Je pense que les gangs ont finalement échappé au contrôle des politiciens traditionnels. Des politiciens, qui avaient l’expérience du pouvoir et qui avaient déjà utilisé les services des gangs comme dirigeants, croyaient que, une fois dans l’opposition, ils pouvaient à nouveau utiliser leur service pour combattre le pouvoir. Ils n’avaient pas pris en compte les conséquences de l’utilisation des moyens qui découlent de l’exercice du pouvoir d’État, moyens (légaux, paralégaux, et illégaux) qui se retrouvent entre les mains d’individus qui ne sont pas sortis du « moule politique » [Michel Martelly et le PHTK, ndlr]. Actuellement, la campagne de terreur menée par les gangs ne constitue pas une forme de répression classique. Elle n’est pas dirigée contre des opposants politiques connus. Elle est dirigée contre la population des quartiers populaires et des classes moyennes des grandes villes déjà précarisées.

À qui profite le chaos ?

Le chaos profite au « milieu ». Il profite aussi à des gens qui doivent rendre des comptes.

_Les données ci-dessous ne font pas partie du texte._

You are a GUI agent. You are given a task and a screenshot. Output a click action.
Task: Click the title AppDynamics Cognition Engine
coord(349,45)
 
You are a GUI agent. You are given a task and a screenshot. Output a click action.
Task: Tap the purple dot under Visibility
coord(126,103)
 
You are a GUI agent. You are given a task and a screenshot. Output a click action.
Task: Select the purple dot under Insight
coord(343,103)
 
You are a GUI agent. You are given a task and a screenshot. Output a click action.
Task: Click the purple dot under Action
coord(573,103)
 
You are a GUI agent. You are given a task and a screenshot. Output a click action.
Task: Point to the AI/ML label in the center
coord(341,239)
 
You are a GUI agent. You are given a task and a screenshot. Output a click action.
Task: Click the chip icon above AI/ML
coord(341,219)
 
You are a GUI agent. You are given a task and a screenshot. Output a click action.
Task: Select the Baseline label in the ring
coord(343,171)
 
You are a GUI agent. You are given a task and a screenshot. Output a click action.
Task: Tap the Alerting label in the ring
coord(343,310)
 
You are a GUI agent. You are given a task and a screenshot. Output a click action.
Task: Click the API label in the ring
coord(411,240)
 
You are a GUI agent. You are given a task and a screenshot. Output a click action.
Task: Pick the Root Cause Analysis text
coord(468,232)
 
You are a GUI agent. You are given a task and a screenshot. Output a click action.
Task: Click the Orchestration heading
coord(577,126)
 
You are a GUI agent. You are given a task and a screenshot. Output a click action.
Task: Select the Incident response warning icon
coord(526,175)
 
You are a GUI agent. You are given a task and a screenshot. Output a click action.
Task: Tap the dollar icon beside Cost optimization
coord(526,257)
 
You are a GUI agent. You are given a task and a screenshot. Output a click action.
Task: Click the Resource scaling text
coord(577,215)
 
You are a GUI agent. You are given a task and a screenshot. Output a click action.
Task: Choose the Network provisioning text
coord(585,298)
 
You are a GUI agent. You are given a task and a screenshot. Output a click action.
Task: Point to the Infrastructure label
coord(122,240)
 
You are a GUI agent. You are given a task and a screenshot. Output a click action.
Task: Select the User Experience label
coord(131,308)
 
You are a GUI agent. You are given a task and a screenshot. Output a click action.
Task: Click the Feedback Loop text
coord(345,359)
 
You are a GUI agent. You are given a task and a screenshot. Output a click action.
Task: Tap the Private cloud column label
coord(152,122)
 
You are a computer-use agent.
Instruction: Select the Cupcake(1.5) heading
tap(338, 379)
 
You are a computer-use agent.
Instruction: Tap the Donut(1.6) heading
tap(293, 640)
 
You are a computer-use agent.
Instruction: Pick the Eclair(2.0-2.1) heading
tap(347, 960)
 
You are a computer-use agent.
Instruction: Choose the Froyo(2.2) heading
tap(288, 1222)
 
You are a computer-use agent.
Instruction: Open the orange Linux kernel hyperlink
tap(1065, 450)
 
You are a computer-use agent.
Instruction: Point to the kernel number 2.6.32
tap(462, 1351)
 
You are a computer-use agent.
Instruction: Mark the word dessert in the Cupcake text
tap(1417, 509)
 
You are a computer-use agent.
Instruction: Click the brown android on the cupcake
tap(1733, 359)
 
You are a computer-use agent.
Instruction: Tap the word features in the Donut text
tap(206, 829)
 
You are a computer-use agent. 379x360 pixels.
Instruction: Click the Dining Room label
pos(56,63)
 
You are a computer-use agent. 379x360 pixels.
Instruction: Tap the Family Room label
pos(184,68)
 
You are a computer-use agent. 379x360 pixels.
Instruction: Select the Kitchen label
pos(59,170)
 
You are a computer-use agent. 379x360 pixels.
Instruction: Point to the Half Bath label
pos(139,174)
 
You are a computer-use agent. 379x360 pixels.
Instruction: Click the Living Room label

Des gens qui ont occupé des positions dans l’appareil d’État et qui ont dilapidé les fonds publics. La montée de la terreur correspond à la montée des mouvements anti-corruption, du mouvement#PetrocaribeChallenge. En ce sens, les gangs ont été utilisés pour dissuader la population de manifester dans les rues pour crier son ras-le-bol. Comment sortir de ce chaos ? La solution ne peut être que politique. La situation se présente telle que la classe politique a le choix entre périr ou trouver un consensus établi sur la base d’un projet politique qui permettra de faire face aux conditions infrahumaines qui favorisent le développement des gangs dans les quartiers populaires des agglomérations urbaines. Tant qu’on n’aura pas mis fin à cette situation de misère exécrable dans laquelle se trouvent les trois quarts de sa population, tant qu’on n’aura pas mis fin à la précarité des classes moyennes, on ne peut pas rétablir des institutions démocratiques en Haïti.